As if government hadn't done enough to exempt health-club ownership from the American dream, there's this news from Jefferson City: The state Supreme Court ruled in March that health clubs are no longer exempt from state sales tax.

Until now, state sales tax applied to recreational facilities but not to basic health-club memberships. The standard, upheld by the court as recently as 1998, was that exercise "primarily for recreation" was subject to state taxes and exercise "primarily for health" was not.

But in Wilson's Total Fitness Center Inc. v. Director of Revenue, the justices decided March 6 that the standard they had set just three years ago had come in a "fractured" decision that is now overturned. Wilson's, which has both recreational facilities (swimming pools, tennis courts and the like) and exercise equipment (heretofore considered health-related) had challenged the Missouri Department of Revenue's efforts to collect sales taxes on all its memberships.
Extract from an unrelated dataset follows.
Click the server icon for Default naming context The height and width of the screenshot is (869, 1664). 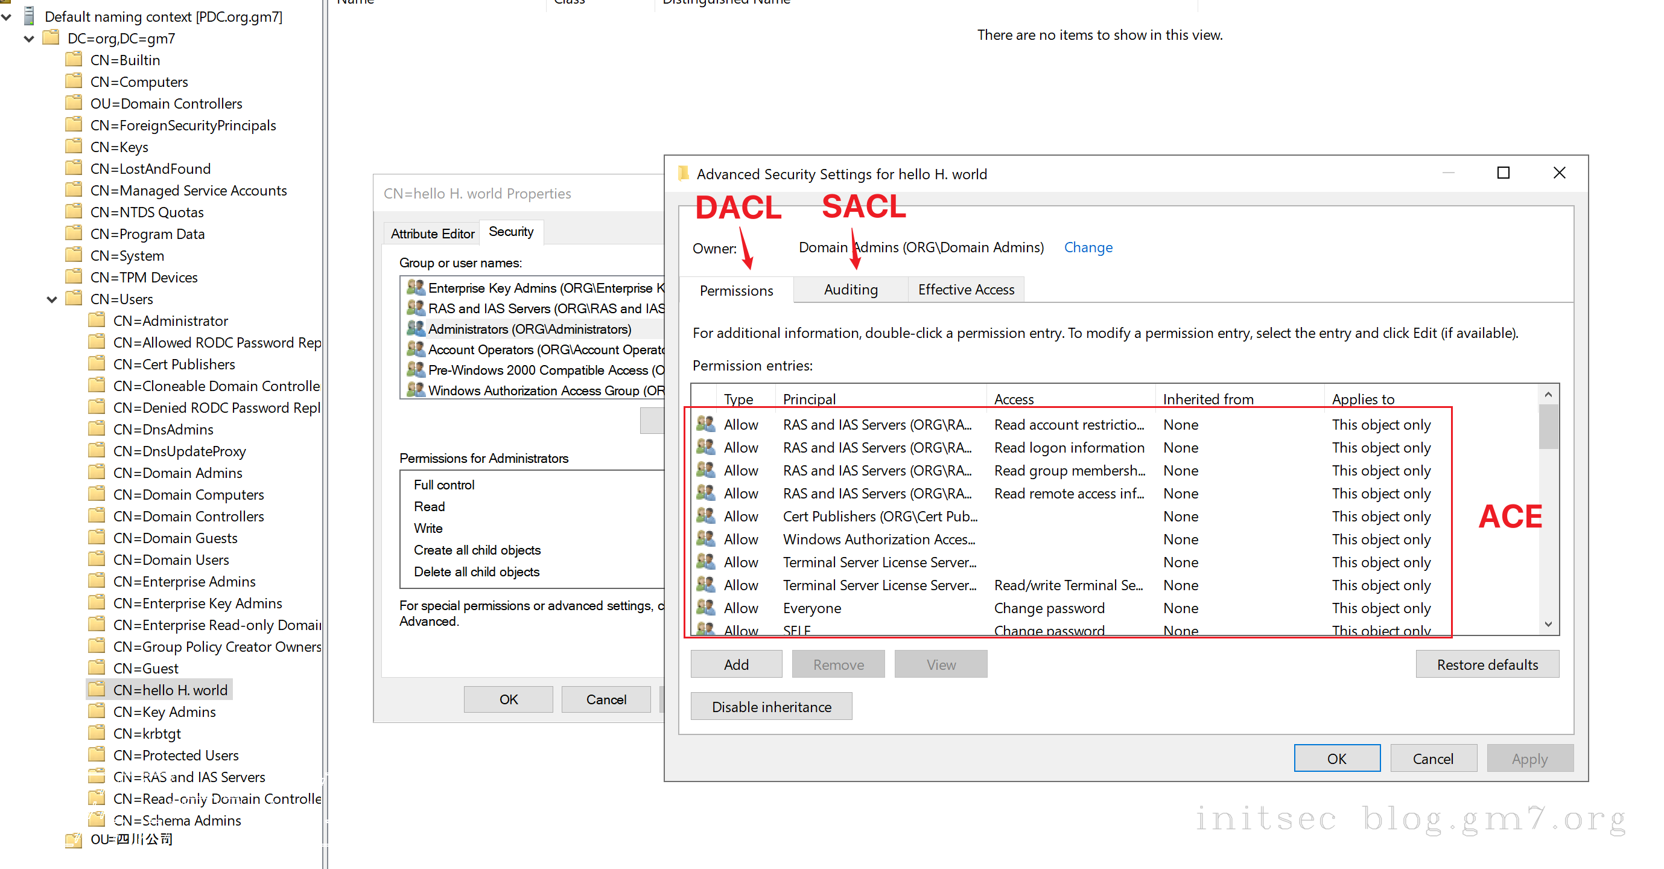coord(29,16)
Still unbeknownst to many private clubs, membership fees to virtually all health clubs will be subject to state sales tax. This, of course, doesn't apply to public facilities, further widening the gulf between them and their for-profit competitors.

"The 'fine line between exercise that is primarily focused on health benefits and exercise that is primarily focused on recreation' simply cannot be distinguished in a meaningful and consistent manner," wrote Chief Justice William Ray Price Jr.
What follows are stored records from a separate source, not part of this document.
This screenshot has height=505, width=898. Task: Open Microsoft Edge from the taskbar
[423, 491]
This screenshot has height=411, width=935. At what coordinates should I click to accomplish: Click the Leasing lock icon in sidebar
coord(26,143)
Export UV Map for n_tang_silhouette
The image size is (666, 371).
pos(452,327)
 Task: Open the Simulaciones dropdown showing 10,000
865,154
With stunning irony, Price expressed concern about "the anomalous result that, in the same community, one health and fitness center's membership fees are subject to the state sales tax while another health and fitness center's membership fees are not."

What about the anomaly of having one health-and-fitness center's membership fees subject to private capital costs, interest, rent, profitability and so on and another's -- the facility owned by a city -- having none of those costs factored in?

Can you think of another type of small business so directly targeted for competition by the government?

What would grocers and restaurateurs think of a City of Richmond Heights Health-Food Store? How about a City of Richmond Heights Auto Center to provide cut-rate maintenance for environmental reasons?

The obvious but utterly unenforceable remedy would be for centers such as The Heights to keep standard membership fees comparable (at least for adults) to those in the marketplace and to use the excess proceeds to provide free memberships for low-income individuals in their own communities.

That would serve a legitimate function of government -- helping those who can't afford pricey health-club memberships -- while not undercutting small-business owners who want nothing more than the level playing field sought by Manczuk.

But don't hold your breath. Government is on the case, and reason isn't about to stand in the way.

As any bureaucrat can tell you, these private health clubs just aren't a healthy thing.